━━━━━ Data in this exercise ━━━━━
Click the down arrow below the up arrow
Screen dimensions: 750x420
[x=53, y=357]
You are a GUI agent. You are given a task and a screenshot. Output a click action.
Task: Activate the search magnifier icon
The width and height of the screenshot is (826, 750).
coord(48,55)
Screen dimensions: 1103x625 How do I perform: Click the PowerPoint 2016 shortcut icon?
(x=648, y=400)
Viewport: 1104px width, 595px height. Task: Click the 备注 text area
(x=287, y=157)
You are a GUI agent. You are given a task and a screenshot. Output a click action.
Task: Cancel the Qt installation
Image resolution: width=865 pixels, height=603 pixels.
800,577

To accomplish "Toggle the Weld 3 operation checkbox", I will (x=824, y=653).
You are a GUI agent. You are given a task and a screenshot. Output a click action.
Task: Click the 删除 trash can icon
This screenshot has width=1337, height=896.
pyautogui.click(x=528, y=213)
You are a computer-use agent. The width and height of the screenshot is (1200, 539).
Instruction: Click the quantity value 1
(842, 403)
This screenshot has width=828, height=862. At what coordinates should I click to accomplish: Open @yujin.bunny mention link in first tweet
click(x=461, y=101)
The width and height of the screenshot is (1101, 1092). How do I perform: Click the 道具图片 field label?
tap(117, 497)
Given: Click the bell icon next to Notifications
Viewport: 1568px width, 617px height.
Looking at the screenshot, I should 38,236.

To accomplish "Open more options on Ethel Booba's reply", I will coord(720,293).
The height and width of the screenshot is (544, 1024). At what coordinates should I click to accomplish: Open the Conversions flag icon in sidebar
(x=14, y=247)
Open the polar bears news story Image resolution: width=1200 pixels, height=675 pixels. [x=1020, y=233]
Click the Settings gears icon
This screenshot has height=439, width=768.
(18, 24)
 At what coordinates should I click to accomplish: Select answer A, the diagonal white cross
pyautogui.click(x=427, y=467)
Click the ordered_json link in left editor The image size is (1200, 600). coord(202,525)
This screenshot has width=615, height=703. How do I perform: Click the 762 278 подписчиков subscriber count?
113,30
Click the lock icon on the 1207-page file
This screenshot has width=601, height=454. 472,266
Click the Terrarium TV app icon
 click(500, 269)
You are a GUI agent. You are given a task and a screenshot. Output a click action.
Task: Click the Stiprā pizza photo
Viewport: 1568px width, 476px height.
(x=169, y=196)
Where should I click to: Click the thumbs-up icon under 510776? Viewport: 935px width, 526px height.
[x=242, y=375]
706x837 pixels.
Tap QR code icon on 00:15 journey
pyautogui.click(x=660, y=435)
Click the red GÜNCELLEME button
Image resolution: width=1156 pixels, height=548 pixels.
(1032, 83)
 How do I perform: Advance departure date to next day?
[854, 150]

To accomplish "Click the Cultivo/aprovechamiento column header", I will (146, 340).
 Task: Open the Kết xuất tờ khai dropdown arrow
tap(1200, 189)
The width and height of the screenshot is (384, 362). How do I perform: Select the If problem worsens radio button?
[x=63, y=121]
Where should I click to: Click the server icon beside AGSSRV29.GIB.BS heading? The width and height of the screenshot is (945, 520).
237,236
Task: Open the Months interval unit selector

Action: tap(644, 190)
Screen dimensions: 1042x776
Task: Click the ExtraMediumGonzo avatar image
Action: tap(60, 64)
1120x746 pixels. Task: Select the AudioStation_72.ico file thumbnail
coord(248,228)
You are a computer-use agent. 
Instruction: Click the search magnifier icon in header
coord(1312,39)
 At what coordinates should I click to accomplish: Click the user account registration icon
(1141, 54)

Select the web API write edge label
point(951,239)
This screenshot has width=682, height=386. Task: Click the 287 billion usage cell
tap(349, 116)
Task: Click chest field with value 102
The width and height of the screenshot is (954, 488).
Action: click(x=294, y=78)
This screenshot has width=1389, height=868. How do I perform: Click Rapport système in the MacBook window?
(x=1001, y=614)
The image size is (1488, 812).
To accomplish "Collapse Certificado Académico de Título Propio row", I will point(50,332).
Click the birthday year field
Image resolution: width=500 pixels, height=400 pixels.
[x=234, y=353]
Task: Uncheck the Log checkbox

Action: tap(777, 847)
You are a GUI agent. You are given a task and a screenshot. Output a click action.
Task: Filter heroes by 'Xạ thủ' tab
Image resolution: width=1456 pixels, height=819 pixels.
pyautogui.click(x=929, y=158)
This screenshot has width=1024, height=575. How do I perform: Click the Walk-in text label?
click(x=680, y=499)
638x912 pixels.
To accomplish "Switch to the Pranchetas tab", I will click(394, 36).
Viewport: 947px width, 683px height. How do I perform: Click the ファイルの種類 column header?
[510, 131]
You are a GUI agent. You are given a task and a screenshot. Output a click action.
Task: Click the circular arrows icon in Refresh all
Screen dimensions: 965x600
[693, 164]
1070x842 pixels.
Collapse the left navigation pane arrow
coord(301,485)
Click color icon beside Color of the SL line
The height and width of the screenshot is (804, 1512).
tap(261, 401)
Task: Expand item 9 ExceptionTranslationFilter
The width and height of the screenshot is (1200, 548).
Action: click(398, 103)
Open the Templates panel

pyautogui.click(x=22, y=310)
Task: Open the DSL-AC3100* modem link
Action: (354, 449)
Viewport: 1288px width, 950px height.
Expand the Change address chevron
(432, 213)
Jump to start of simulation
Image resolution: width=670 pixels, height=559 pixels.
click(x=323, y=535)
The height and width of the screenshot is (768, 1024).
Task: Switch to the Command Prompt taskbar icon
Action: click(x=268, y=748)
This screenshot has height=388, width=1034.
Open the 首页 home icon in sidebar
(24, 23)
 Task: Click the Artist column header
━━━━━
What you need to do:
Every line of the material above that has the string "computer" needs pulling out.

Result:
You are a computer-use agent. The width and height of the screenshot is (1200, 539).
You are a computer-use agent. 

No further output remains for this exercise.